Interspersed among the instrumental movements is an orchestration of Rihm’s setting of Goethe’s “Dämmrung senkte sich von oben,” from which the Symphonie draws its title (coincidentally, it’s also a text that Brahms set). It’s a lied that matches the overall autumnal ethos of the larger work, though baritone Hans Christoph Begemann’s tone is a bit strained and forced in his upper register.

*****

The 2012–13 season marked the last for the storied Tokyo String Quartet (TSQ) who, after 40 years, culminated their significant recorded legacy with a new release of popular quartets by Dvořák and Smetana. Both pieces on this disc—Dvořák’s F major Quartet (“American”) and Smetana’s Quartet in E minor (“From My Life”)—are well documented on disc, and this recording doesn’t radically reinterpret either. What it does present is superior playing from an ensemble going out at the top of its game: not only is there great depth to the TSQ’s reading of both scores, but nothing is routine or relaxed.

Both quartets are filled with great tunes and the rhythms Czech folk music (though Dvořák’s was written in, of all places, Iowa). The TSQ’s Dvořák gets a symphonic treatment with two big-boned opening movements; the slow second feels particularly nostalgic, especially in the impassioned cello solos powerfully rendered by Clive Greensmith. The lithe third trips along gaily, while the TSQ’s vigorous finale marries triumph with the touch of sadness that makes this piece so unforgettable.

Smetana’s E minor Quartet is given an equally magisterial account. Violist Kazuhide Isomura’s opening solos breathe a contagious fire that the rest of the ensemble feeds off of all the way through to the grim pages of the finale. Of particular note is the rambunctious second movement, with its obsessive, displaced rhythms and weird turns of harmony: the TSQ’s performance is (somehow) delightfully harrowing.

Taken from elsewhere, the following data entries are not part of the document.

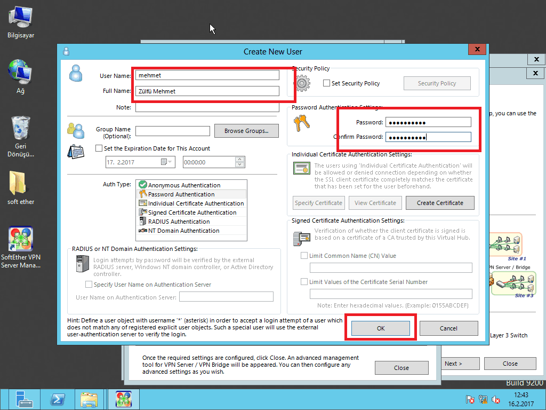Open SoftEther VPN Server Manager desktop icon
546x410 pixels.
click(21, 240)
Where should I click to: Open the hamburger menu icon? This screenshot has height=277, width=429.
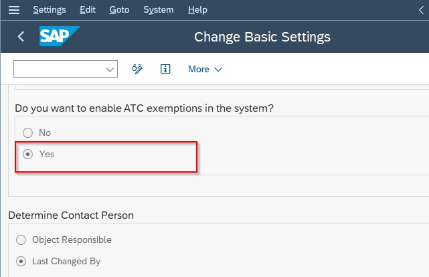(x=14, y=10)
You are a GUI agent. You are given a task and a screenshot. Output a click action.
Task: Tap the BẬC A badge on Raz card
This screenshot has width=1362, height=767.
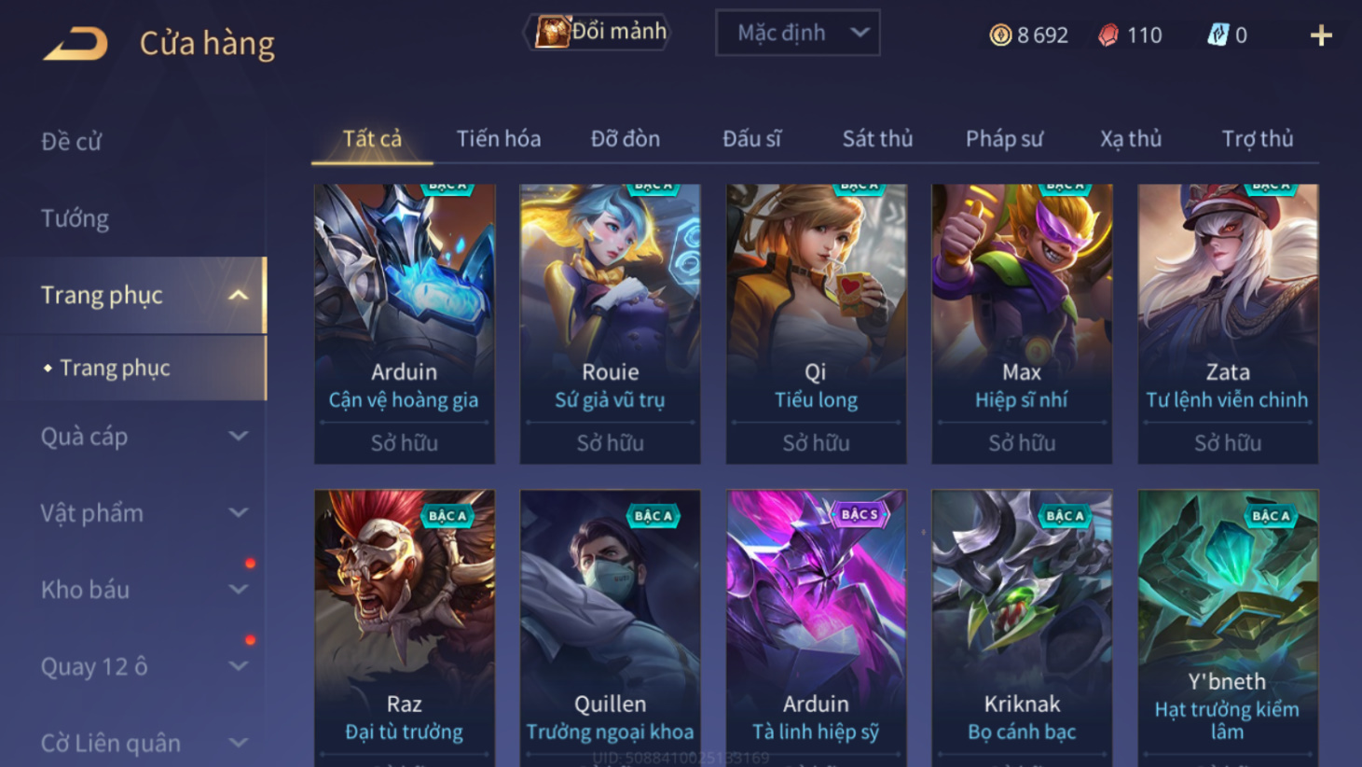447,515
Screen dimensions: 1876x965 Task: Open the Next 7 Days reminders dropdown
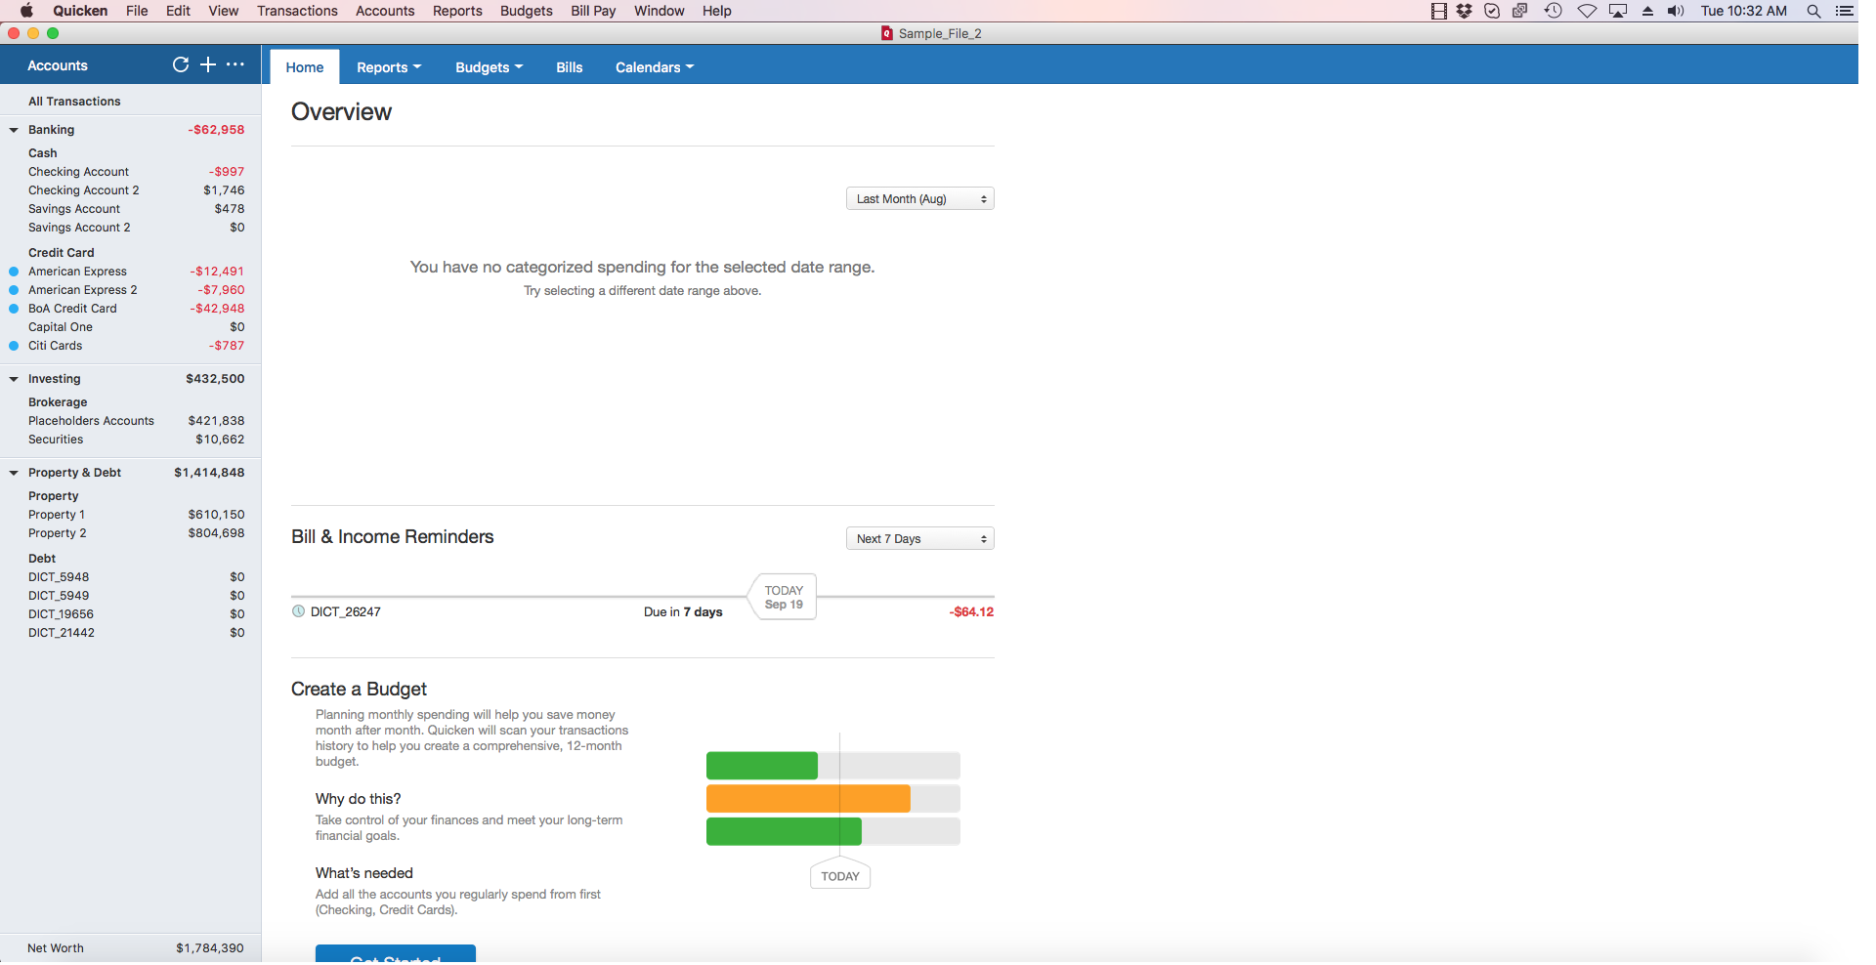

This is an ensemble that has pulled off the feat of calling it a day while leaving us wanting more. They’ll be missed, but, thankfully, they leave behind a tremendous catalogue that ensures they won’t be forgotten.

*****

Now 85, Thea Musgrave has been one of the busiest composers of the last half of the twentieth century (and, now, the beginning of the twenty-first), writing for just about every conceivable combination of instruments and genres. Musgrave’s chamber music for oboe is the subject of Nicholas Daniel’s eponymous new album, which covers works written since 1960.

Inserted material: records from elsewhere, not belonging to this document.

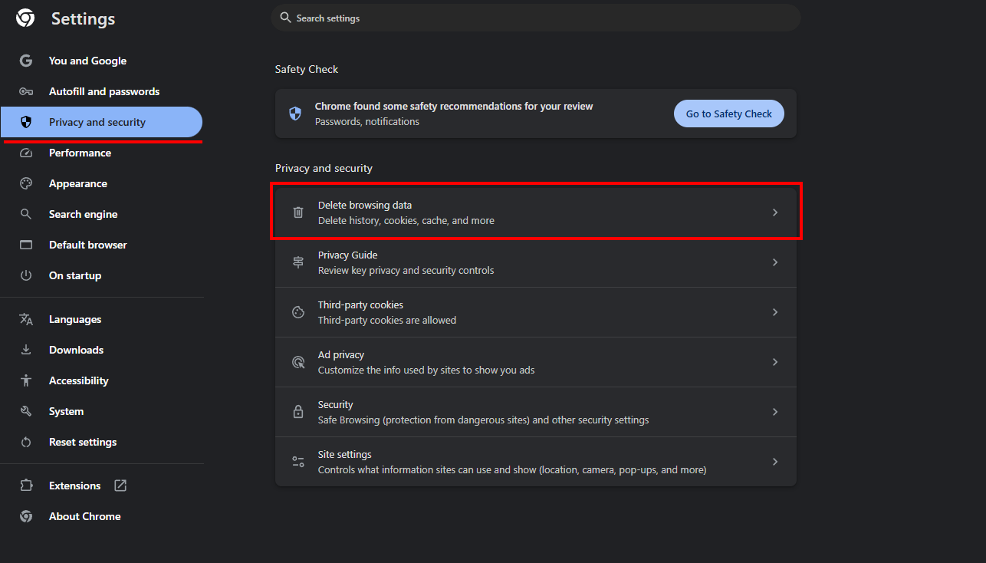Image resolution: width=986 pixels, height=563 pixels.
Task: Click the Privacy Guide signpost icon
Action: 298,262
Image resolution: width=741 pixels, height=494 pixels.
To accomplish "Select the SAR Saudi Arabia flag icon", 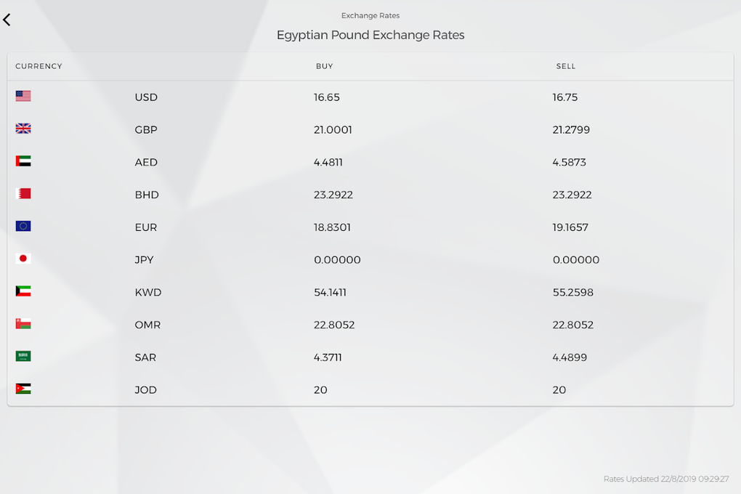I will [23, 356].
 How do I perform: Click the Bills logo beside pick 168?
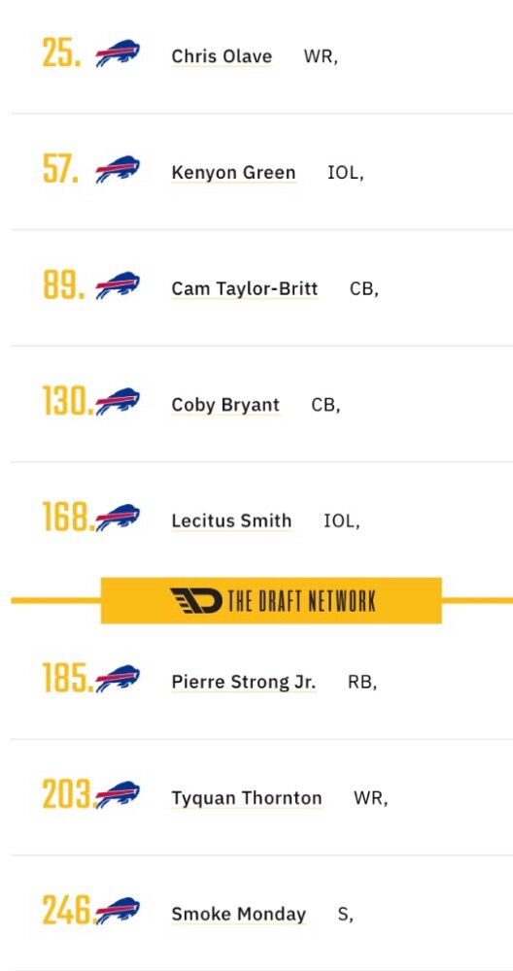118,518
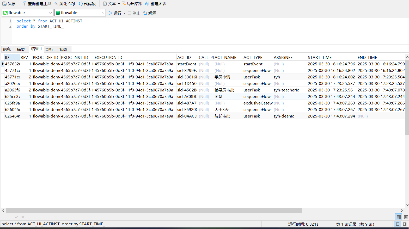The width and height of the screenshot is (409, 229).
Task: Run the query with 运行 button
Action: (x=115, y=13)
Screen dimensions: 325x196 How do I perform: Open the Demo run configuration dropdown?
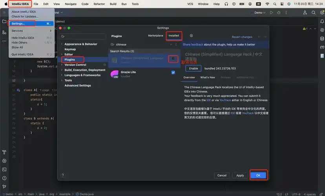(260, 13)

With such a wide time period as his focus, Daniel’s disc (on which he’s joined by members of the Chilingirian Quartet) traces some fascinating stylistic developments in Musgrave’s writing. There’s a pensive account of the 1960 Trio for oboe, flute, and piano, an engrossing study in textures and balances; a dynamic, eerie performance of the futuristic Niobe (1987) for oboe and tape; and a wonderfully characterful interpretation of Night Windows (2007), a set of miniatures for oboe and piano.

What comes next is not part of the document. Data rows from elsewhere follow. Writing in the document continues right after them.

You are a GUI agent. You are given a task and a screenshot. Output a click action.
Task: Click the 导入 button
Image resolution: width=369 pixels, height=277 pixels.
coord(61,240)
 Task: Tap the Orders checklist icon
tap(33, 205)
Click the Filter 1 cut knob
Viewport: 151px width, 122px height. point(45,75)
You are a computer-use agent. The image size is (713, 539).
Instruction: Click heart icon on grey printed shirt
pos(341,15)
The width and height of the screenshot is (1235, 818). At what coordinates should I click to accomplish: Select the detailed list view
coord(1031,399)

Perhaps the best piece on the album is 2008’s Cantilena, for oboe, violin, viola, and cello. In it, Musgrave created some music that’s simply beautiful and the blend of instruments—oboe and strings—feels utterly natural. Two Impromptus (dating from 1967 and 1970, respectively) and a moving Threnody (1997/2005) for English horn and piano round out the disc.

One can only hope that this new album brings Musgrave wider popular recognition. It’s hard to imagine better performances of these pieces, and, for fans of contemporary chamber music especially, this is a very welcome addition to the discography.